Some people probably find his lippy self-confidence unbearable, and so too his apparent need to be filmed at all times with the camera pointing upwards from ankle level. It seems that all those years interviewing linebackers have given him a Napoleon complex.

But it is impossible not to warm to a reporter who opens an item with the observation that "the last time the French won the Tour, they sank the Rainbow Warrior to celebrate, so the last 13 years of dismal failure have at least been good news for Greenpeace".

And then points out, apropos the advertising cavalcade which precedes the Tour, that "actually, a Frenchman has been first across the line every day this year, but sadly for the home side, the Michelin man doesn't count for the general classification".

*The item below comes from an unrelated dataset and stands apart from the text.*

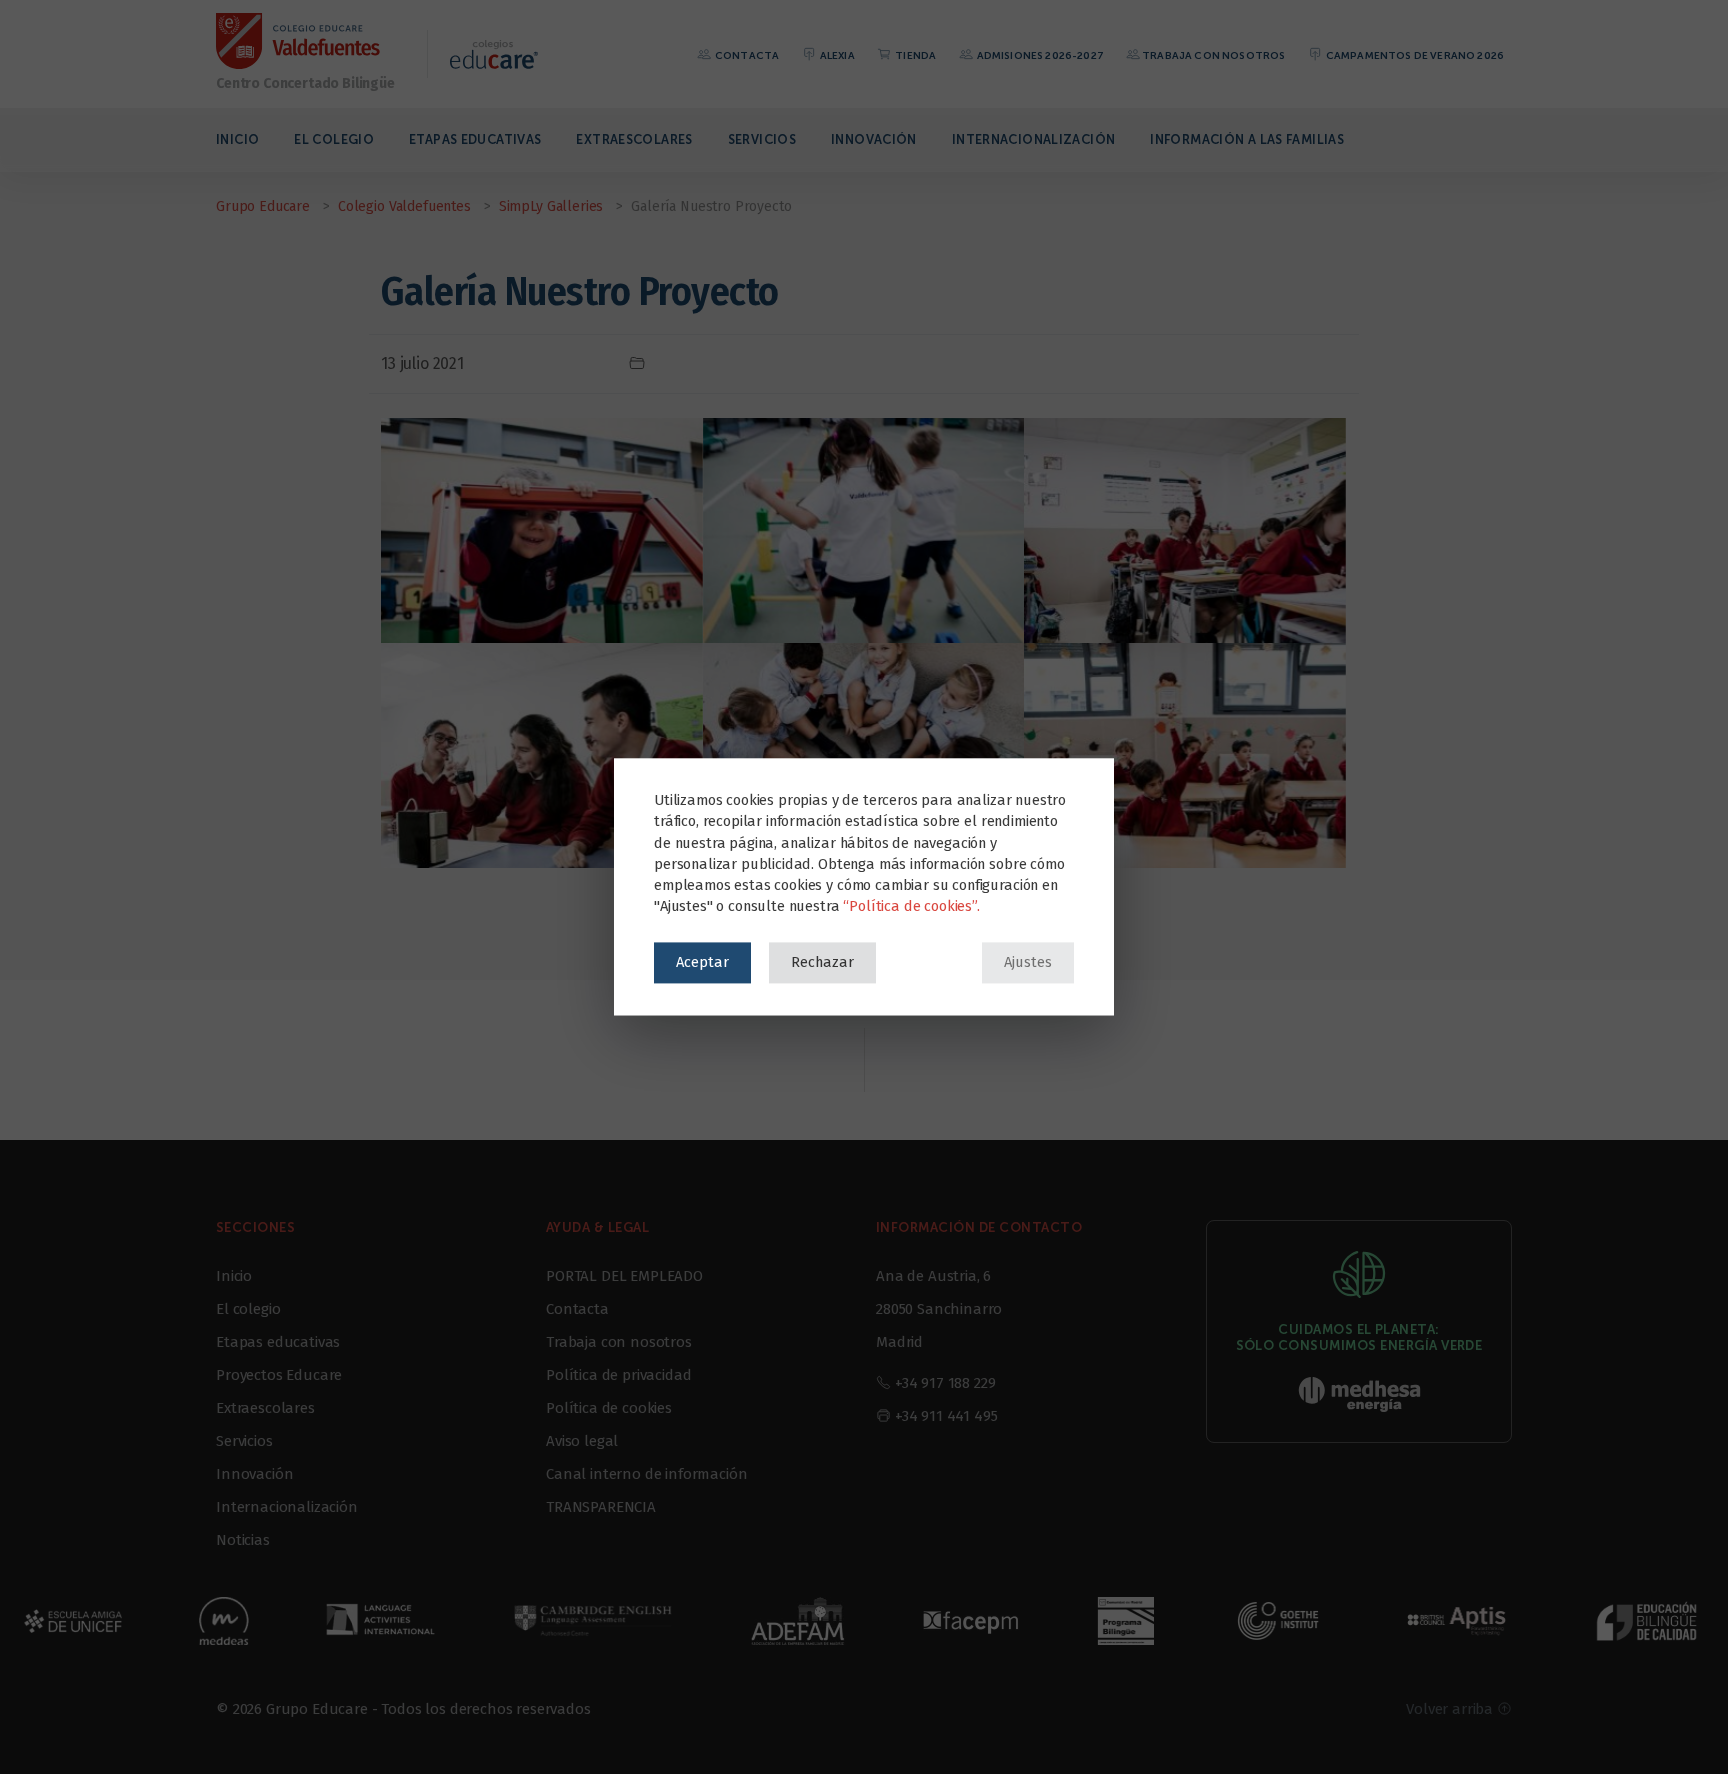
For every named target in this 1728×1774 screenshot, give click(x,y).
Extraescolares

Admittedly, Imlach's interview technique still needs some polish, and in particular an appreciation of when to be chummy and when to leave it out. When Stuart O'Grady crashed just a couple of kilometres from the line on Thursday, it cost him any chance of finishing the Tour with the green jersey for the winner on points. Imlach accosted him as he wobbled back to his team coach, with his bike apparently in need of stabilisers. "Stuart," he chirped, "bad luck, mate. What happened in the final 'k' there?" O'Grady clearly thought about assaulting him with his bicycle pump. In the end, though, he just carried on wobbling.

Rather like the England cricket team, in fact, who made their live debut on the same station this week with a performance as shambolic as the coverage was smooth. Richie Benaud, thankfully, is still in the commentary box, and there was also some very slick technology to help things along (or, in the case of the microphone which picks up thin edges, to help Mark Butcher along).

Some licence payers, of course, will never forgive the BBC for letting the cricket go, and there will have been hollow laughs across the home counties on Thursday evening at the discovery that while Channel 4 was showing highlights from the first day at Lord's, BBC1 was running with Auntie's Sporting Bloomers.

In other words, there was an assortment of hopeless, schoolboy blunders which we have all seen a thousand times before. And on the other side - yes, you guessed it - Wogan's show was even worse.